Planning ride-pooling services with detour restrictions for spatially heterogeneous demand: A multi-zone queuing network approach

Abstract

This study presents a multi-zone queuing network model for steady-state ride-pooling operations that serve heterogeneous demand, and then builds upon this model to optimize the design of ride-pooling services. Spatial heterogeneity is addressed by partitioning the study region into a set of relatively homogeneous zones, and a set of criteria are imposed to avoid significant detours among matched passengers. A generalized multi-zone queuing network model is then developed to describe how vehicles’ states transition within each zone and across neighboring zones, and how passengers are served by idle or partially occupied vehicles. A large system of equations is constructed based on the queuing network model to analytically evaluate steady-state system performance.
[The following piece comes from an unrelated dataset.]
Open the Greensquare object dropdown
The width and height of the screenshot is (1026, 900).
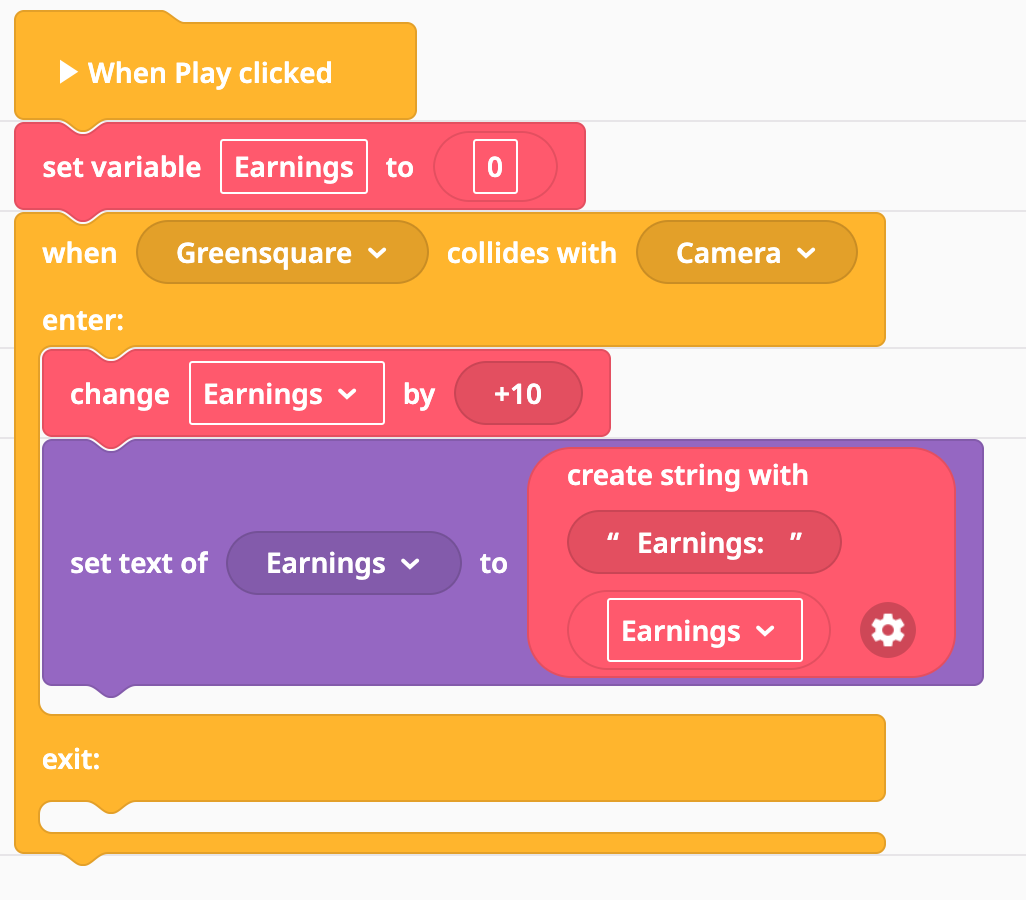[x=282, y=253]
Then, we formulate a constrained nonlinear program to optimize the design of ride-pooling services, such as zone-level vehicle deployment, vehicle routing paths, and vehicle rebalancing operations. A customized solution approach is also proposed to decompose and solve the optimization problem. The proposed model and solution approach are applied to a hypothetical case and a real-world Chicago case study, so as to demonstrate their applicability and to draw insights. Agent-based simulations are also used to corroborate results from the proposed analytical model. These numerical examples not only reveal interesting insights on how ride-pooling services serve heterogeneous demand, but also highlight the importance of addressing demand heterogeneity when designing ride-pooling services.